It's raining DNA hallelujah

Common Vetch

Rosebay Willow Herb

Broad leaved Dock

The fact that ‘Wild Flowers’ are so called tells us a lot about the way we view nature.  They are named after the part which appeals to us aesthetically.  I think they should be  renamed  ‘Wild  Seeds.’  I can imagine our early ancestors would have been a lot more  interested in this, possibly edible,  part of the plant.
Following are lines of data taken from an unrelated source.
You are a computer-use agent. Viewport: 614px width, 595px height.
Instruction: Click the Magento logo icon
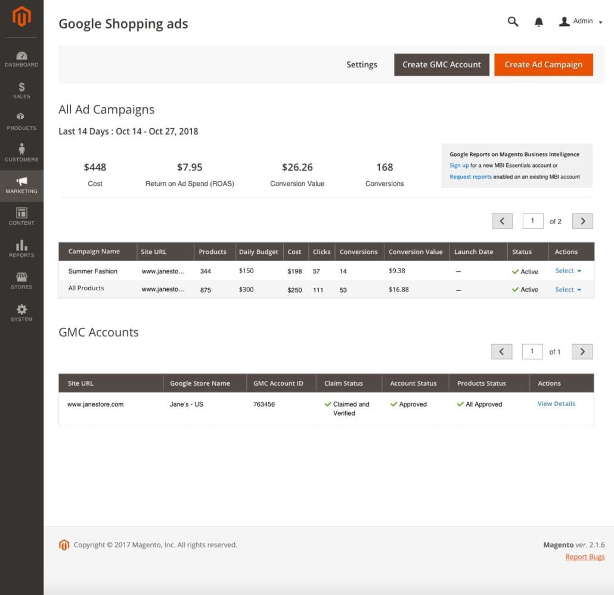[21, 17]
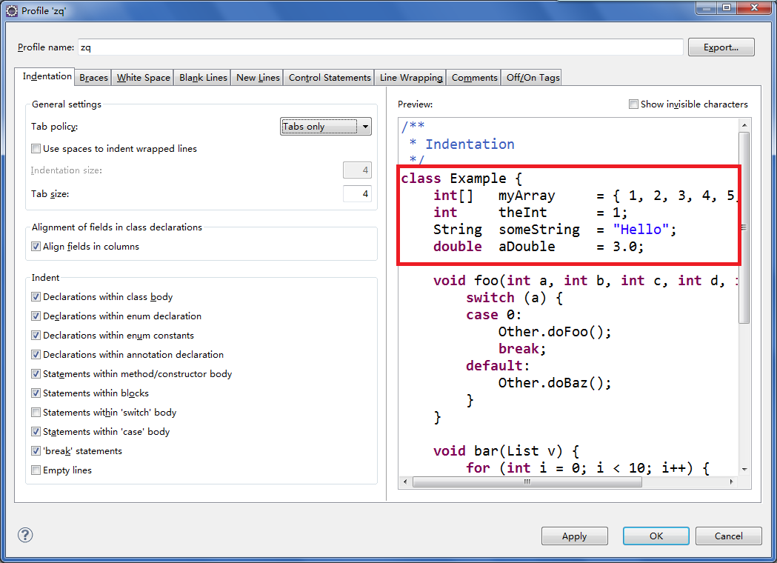
Task: Click the Tab size input field
Action: pos(357,194)
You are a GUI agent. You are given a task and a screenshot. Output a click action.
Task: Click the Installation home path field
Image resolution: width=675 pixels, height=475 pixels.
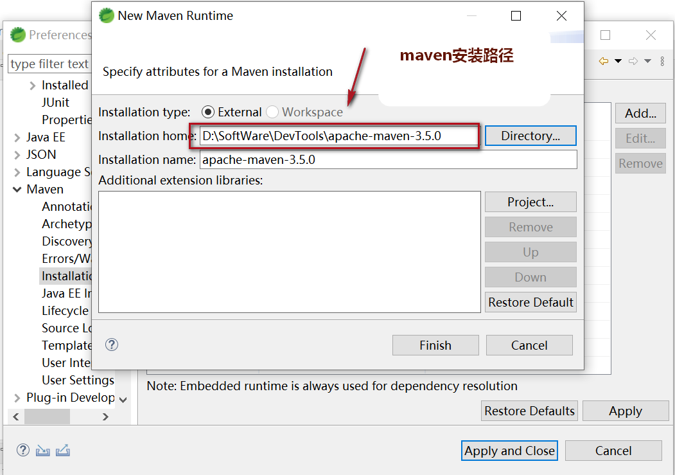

To the plant this is  the business end of the year – the time when it makes copies of itself. It also makes means of dispersing these copies. Hence the ‘possibly edible’ part - some plants bribing other organisms to act as their couriers – “here’s a juicy blackberry for you if carry these mini-me’s down to the bottom of the hill”.


Himalayn Balsam

Over the last  couple of weeks, on my patch walks,  I’ve been marveling at the variety and sheer abundance of these seedheads.  A windy day transformed a field full of thistles into a downy blizzard. Berries have been ripening – an ‘eat-me’ advertising campaign. Himalayan Balsam has been setting seed booby traps – ready to turn bazooka at the slightest touch.

It’s not just members of patch’s plant community that have been busy scattering their genes. A few weeks ago the swarms of  flying ants were testament to the biological  prime directive – ‘go forth and multiply’.
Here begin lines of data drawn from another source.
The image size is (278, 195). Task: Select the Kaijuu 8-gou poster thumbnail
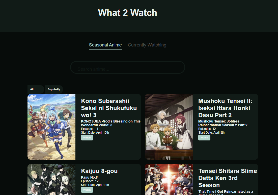[51, 179]
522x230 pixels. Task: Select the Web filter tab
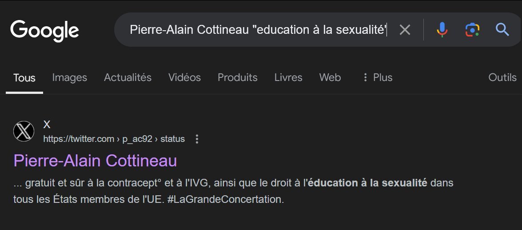pyautogui.click(x=330, y=78)
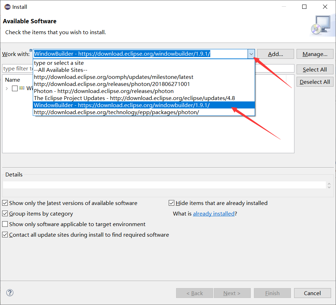Tick the checkbox of the tree item under Name
Image resolution: width=336 pixels, height=305 pixels.
tap(15, 88)
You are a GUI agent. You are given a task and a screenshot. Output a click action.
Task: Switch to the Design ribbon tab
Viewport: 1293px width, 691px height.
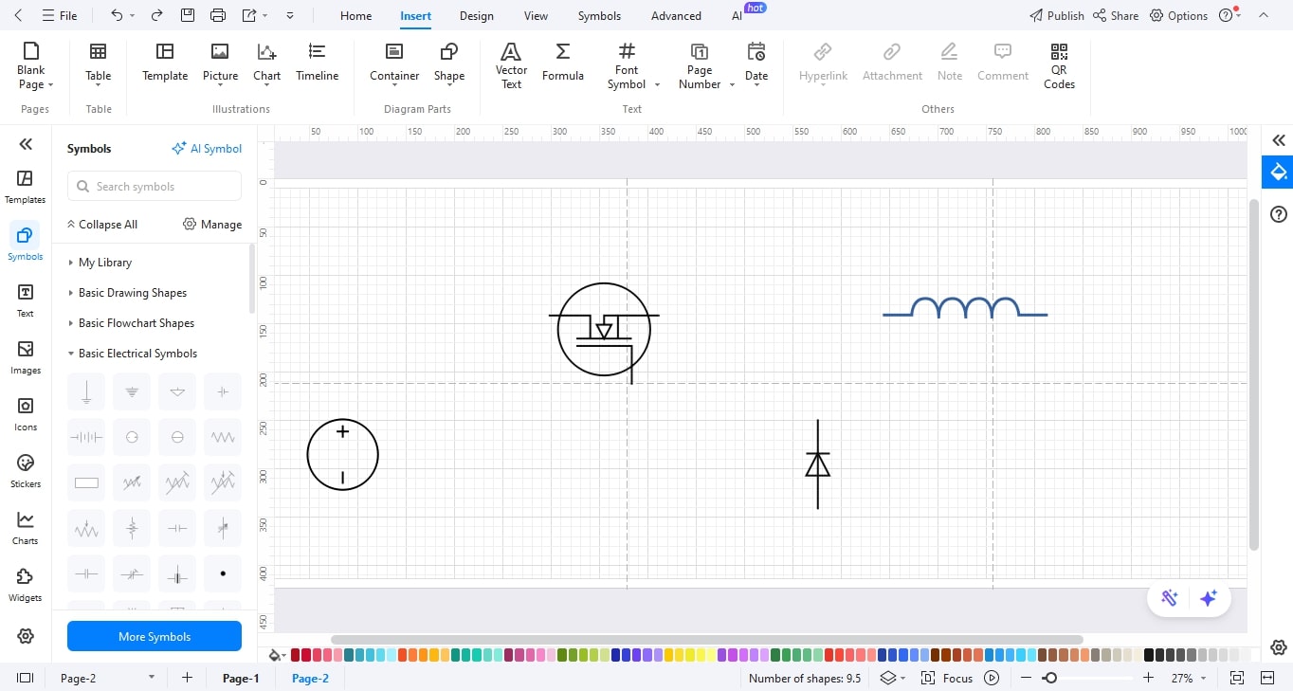(476, 15)
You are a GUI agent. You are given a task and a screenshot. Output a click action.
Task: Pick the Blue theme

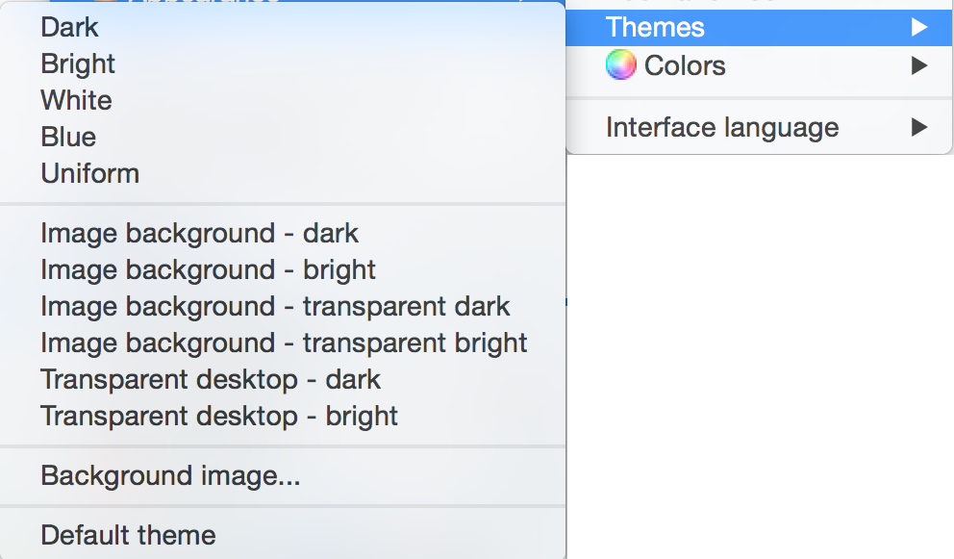point(68,137)
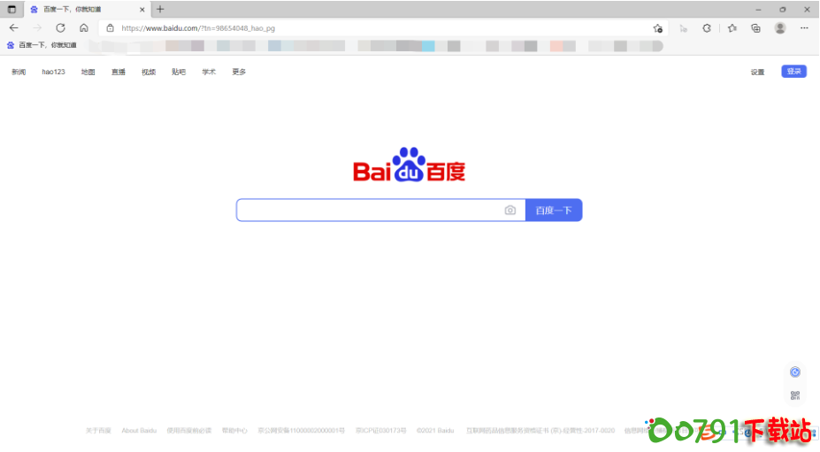Image resolution: width=820 pixels, height=452 pixels.
Task: Open the 新闻 navigation link
Action: coord(19,72)
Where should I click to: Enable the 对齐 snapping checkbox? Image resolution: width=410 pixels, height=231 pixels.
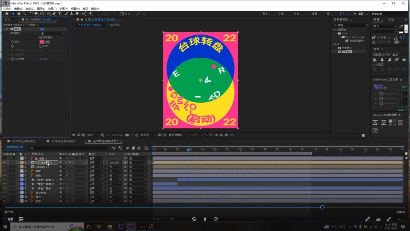tap(122, 14)
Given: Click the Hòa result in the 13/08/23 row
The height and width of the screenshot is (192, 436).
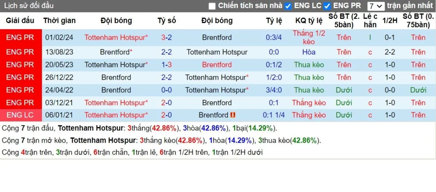Looking at the screenshot, I should tap(309, 52).
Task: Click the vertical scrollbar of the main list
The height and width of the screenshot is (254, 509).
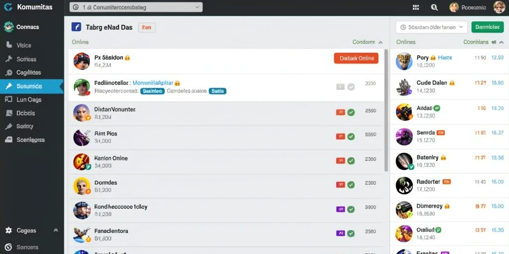Action: coord(386,110)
It’s been raining DNA. Those thistle seeds  (so good at dispersing, that they manage to find their way to the upstairs bathroom)  are tiny  instruction manuals – ‘this is how to make a thistle.’ The urge, the impetus to do this, is so strong it’s as  if the patch has exploded – one great stretch of  genetic code.


Hairy Tare

Yellow Flag Iris

A Swarn of flying ants is just as much a 'blizzard of DNA' as the plant version


Broom seed pod - the white hairs give it a fantastic fringed effect

Recent Patch Sightings
28/9 - Rare Moth - Blastobasis rebeli (my second in garden & 5th for Lancs)
1/9 - Juvenile Chiffchaff in the garden do its ' crazy thing '
5/9 - Moths Pinion-streaked snout (new) and Dusky Thorn (new)
6/9 - Ichneumon wasp Macrocentrus bicolor
7/9 - Moths Ypsolopha sequella (new) Mompha locupletella (new) Black Rustic moth 13/9 - New fly - Geomyza tripunctata
16/9 - Birch Sheild bug
17/9 - Pink-footed Goose 110 south - early arrival

Birch Shieldbug (Elasmostethus intersinctus)

Dusky Thorn

*‘It’s been raining DNA’ is a phrased borrowed  phrase from Richard Dawkin’s book 'The Blind Watchmaker'.
** My patch walks have also been punctuated by my trying to get seedhead photographs from below, for no better reason than the fact that it’s view you don’t normally see and also it puts them centre stage.  

It’s a question of scale - a Redwood Tree is majestic – from down here a  Hogweed seedhead on a tall stem appears almost a striking.

Together these photographs form a 'Vole’s Guide to the Seedheads of Britain'.  The voles, along with other small mamals, seem to be massively under-resourced in this area.